Фомальхиванин был для него несравнимо важнее. Все возможности – Рё Аккӱтликс, весь потенциал, который представлял собой Аш~шад! – были для него безгранично более важными, чем отношения с какой угодно женщиной. Конечно, дело было и в значительном политическом капитале, шла ли речь о позиции Совета и его перспективах в д-альфийском деле или исключительно о противовесе безграничной власти Ӧссе; но Лукас видел и более глубокие связи. Фомальхива представляла могущественную силу сама по себе. Для Земли же она может стать огромной угрозой, но в то же время и огромной выгодой. В основном он сосредоточивался на катастрофических сценариях, так как предотвращение опасности обычно является более острой проблемой, чем строительство воздушных замков; но здесь определенная надежда напрашивалась сама собой.
Аргиа~луйские способности в определенных условиях могли бы до неузнаваемости изменить жизнь на Земле.
К лучшему.
Вчера, когда Лукас привез Аш~шада к себе домой, а не в отель, его мотивировал страх ӧссенского преследования; но это, конечно, было не все. Была и другая причина. Может, не совсем альтруистичная, но и не заслуживающая осуждения. Реки выходили из берегов, а горы меняли форму. Скоро это будет заметно… и Лукас ни за что не хотел лишиться этого прекрасного зрелища. Он абсолютно четко представлял себе, что лучшее место, которое он может занять в качестве зрителя, находится в непосредственной близости к Аш~шаду. Стул не обязательно должен быть позолоченным и гордо стоять возле трона фомальхиванина; наоборот, маленькая табуретка позади за подлокотником была бы даже выгоднее, ведь, как известно, самые важные вещи все равно происходят втайне. Сегодня, быть может, он выступил вперед, чтобы дело завертелось, но скоро установятся верные пропорции. Сам он постоянно о них помнил, потому его эго, безусловно, не лопалось от медийной славы. Он был регентом, а не королем. Говорил от имени Аш~шада, а не от своего. Он не собирался его использовать. Не требовал ничего для себя.
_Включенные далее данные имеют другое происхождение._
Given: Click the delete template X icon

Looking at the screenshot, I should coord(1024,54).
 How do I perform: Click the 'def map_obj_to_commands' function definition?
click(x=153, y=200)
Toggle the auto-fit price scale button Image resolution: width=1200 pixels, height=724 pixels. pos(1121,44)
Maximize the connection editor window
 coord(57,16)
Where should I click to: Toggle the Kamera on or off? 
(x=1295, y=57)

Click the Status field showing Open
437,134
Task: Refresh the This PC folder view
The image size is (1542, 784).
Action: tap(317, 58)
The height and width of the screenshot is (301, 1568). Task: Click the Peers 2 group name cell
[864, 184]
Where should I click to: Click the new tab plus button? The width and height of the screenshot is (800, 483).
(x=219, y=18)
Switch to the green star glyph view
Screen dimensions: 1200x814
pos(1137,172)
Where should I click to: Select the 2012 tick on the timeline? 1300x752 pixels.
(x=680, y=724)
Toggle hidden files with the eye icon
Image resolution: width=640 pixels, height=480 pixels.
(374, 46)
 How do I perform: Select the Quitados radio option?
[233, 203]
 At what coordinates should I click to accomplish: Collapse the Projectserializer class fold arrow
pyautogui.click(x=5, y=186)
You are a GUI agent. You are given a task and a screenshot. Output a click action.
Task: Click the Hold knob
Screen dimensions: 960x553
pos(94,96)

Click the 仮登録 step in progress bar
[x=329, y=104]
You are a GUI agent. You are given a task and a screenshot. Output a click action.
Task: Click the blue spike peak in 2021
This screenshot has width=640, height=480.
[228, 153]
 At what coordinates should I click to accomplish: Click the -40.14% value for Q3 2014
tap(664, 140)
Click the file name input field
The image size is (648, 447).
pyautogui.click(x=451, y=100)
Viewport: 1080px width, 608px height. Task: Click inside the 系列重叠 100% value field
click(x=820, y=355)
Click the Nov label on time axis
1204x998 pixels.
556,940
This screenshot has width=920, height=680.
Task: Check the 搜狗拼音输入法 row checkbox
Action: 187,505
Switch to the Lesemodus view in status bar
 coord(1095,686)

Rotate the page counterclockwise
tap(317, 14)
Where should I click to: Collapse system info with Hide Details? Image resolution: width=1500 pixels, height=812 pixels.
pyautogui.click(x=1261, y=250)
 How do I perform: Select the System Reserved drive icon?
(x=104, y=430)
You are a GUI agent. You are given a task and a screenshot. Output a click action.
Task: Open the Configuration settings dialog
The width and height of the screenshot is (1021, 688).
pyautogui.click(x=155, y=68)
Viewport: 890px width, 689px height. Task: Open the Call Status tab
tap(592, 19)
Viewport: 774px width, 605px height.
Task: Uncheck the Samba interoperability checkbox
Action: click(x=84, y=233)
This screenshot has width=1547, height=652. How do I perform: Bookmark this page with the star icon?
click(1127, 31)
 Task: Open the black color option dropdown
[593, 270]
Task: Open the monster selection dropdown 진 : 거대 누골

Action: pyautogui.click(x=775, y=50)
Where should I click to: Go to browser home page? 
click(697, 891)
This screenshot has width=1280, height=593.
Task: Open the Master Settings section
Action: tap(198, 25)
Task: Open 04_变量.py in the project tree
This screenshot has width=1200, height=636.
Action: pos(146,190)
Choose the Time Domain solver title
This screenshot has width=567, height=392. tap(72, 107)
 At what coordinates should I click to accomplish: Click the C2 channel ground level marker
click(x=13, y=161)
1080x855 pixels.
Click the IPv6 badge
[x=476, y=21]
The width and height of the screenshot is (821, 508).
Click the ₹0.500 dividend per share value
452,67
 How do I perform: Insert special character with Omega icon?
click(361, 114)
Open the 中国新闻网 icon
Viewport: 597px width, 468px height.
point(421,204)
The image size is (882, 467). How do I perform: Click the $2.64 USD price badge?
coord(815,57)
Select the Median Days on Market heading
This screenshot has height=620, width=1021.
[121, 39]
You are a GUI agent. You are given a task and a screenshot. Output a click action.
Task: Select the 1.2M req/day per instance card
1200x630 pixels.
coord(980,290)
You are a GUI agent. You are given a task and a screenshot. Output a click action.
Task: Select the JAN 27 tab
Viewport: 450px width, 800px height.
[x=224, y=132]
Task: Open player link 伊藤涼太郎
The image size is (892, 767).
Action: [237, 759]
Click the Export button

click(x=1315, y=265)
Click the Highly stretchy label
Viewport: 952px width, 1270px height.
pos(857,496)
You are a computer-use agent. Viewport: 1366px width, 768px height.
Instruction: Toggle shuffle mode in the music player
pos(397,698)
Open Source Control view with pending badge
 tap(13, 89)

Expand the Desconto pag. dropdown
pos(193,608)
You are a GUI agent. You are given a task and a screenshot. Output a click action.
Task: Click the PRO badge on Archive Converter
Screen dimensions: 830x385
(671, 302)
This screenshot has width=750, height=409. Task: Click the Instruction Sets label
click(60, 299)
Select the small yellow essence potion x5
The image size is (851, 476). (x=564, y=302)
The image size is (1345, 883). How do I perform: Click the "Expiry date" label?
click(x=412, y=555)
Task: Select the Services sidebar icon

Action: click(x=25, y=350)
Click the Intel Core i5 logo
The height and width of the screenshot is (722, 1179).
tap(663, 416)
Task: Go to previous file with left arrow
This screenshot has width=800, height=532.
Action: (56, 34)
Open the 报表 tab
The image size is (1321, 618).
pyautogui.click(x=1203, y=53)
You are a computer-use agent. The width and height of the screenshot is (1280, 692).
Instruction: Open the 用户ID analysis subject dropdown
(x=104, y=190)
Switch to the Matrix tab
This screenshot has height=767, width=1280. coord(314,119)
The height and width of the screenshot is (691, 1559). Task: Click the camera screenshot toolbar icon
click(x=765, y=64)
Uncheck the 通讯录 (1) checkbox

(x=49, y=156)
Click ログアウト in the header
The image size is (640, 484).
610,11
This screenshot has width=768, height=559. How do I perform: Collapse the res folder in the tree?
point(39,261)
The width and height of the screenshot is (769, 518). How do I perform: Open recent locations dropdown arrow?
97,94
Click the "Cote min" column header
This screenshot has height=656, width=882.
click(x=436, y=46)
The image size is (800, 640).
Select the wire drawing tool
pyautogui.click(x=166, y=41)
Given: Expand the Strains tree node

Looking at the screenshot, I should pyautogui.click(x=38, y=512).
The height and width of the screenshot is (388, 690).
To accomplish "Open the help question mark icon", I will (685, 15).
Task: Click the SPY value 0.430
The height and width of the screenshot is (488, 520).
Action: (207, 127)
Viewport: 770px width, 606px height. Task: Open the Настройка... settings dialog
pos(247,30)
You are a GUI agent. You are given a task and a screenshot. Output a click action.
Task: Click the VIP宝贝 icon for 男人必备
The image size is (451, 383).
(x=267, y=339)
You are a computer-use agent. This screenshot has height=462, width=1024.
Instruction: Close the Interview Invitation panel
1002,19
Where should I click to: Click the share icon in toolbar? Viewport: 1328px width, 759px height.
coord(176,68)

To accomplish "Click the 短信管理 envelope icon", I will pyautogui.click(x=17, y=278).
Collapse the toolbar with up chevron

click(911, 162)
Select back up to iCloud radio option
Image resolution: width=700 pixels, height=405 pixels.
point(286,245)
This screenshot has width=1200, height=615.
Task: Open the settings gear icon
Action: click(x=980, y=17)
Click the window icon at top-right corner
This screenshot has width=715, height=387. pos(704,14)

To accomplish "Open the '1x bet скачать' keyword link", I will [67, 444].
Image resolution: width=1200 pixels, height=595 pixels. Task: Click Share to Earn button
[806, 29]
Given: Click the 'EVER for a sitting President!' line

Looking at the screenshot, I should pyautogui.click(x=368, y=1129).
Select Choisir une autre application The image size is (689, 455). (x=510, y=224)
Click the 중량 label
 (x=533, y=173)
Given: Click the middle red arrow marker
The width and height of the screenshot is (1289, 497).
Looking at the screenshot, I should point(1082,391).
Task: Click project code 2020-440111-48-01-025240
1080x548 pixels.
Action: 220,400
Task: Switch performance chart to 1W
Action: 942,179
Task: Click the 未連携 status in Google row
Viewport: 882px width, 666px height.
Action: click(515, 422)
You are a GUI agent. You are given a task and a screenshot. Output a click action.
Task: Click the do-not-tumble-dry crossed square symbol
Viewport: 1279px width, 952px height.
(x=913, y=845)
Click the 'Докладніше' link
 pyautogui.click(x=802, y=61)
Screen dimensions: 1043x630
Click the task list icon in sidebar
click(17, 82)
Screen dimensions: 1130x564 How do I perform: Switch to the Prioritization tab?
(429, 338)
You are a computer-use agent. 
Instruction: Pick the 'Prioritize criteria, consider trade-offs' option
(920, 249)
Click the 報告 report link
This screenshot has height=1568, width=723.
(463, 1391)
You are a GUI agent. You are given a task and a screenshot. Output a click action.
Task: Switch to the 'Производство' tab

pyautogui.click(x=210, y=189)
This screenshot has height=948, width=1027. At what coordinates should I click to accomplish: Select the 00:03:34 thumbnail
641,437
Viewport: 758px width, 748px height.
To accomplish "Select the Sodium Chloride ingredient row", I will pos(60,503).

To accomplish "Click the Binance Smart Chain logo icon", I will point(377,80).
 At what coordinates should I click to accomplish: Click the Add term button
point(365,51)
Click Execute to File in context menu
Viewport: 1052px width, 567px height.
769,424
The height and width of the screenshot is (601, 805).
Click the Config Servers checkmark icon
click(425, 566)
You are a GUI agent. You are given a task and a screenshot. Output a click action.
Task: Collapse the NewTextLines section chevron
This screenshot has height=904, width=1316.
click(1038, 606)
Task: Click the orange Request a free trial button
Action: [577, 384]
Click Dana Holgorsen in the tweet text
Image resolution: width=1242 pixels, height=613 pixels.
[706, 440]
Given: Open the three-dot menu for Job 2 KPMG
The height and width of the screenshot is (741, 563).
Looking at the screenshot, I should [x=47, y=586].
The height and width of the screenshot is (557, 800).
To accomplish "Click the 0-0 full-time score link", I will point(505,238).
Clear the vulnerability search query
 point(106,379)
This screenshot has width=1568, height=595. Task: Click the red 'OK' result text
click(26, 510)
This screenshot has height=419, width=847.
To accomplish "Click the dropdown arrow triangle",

Лукас просто хотел остаться с ним. Не выпускать из виду.
Быть рядом, когда это случится.
Т
акси остановилось у высокой стены из массивного блестящего перламутрового пластика, украшенной черными линиями ӧссенских узоров. Дом Софии находился за городом, на самом краю пригородного коттеджного поселка, в компании таких же роскошных, хотя кое-где слегка обветшавших, архитектурных жемчужин. Подобный тип проживания в последнее время вышел из моды: поселок был слишком далеко от города, чтобы привлечь людей, любящих компанию, не было в нем развитой сферы услуг, чтобы привлечь семьи с детьми, не был он и достаточно люксовым, чтобы притянуть экстравагантных миллионеров. Многим молодым владельцам жилья здешние резиденции становились в тягость, особенно если они не хотели ходить километр пешком от переходного узла и им надоело пересаживаться на местное такси; но София не жаловалась. Все равно она в основном работала дома, и, если ей и было нужно на скоростную дорогу, она относилась к этому как к оздоровительной пробежке.
Очертания калитки увидеть было сложно, но она легко поддалась, едва Лукас нажал на нее. Он прошел мимо кучки камней-оберегов у входа в сад, по мощеному патио прошагал к дому и поднялся по лестнице. Фомальхиванин плелся за ним. У ӧссенских домов вместо классической веранды был сводчатый каменный коридор, в конце которого скрывался вход в дом. Шагая вдоль рядов красных неоновых огней в этом лимбе, Лукас чувствовал, как его охватывает тоска. То ли еще будет, когда он перешагнет порог!
Нет, он действительно не любил сюда приходить. София, возможно, об этом вообще не думала, когда звала его; Лукас никогда об этом не говорил и никогда не пытался умышленно избегать дома старого профессора, потому что придерживался мнения, что, как только человек однажды создаст себе проблему, она тут же и впрямь повиснет над ним; но это не меняло того, что он и годы спустя спотыкался здесь о целые сугробы эмоций.
Отец не хочет, чтобы он был здесь.
Приходя сюда, он каждый раз нарушает запрет.
И сейчас.
Лукаса передернуло. У него была слишком хорошая память – вот в чем проблема. Время, вместо того чтобы покрыть пылью все его встречи с отцом, включая последнюю и самую страшную, вместо того чтобы обкатать их до приемлемой формы, так и оставило слова старого профессора залитыми в янтаре его мыслей – совершенно нетронутыми, неискаженными, все еще острыми словно осколки; повсюду лишь окаменелости, впечатавшиеся в его душу в дословном звучании, включая интонацию голоса и выражение лица.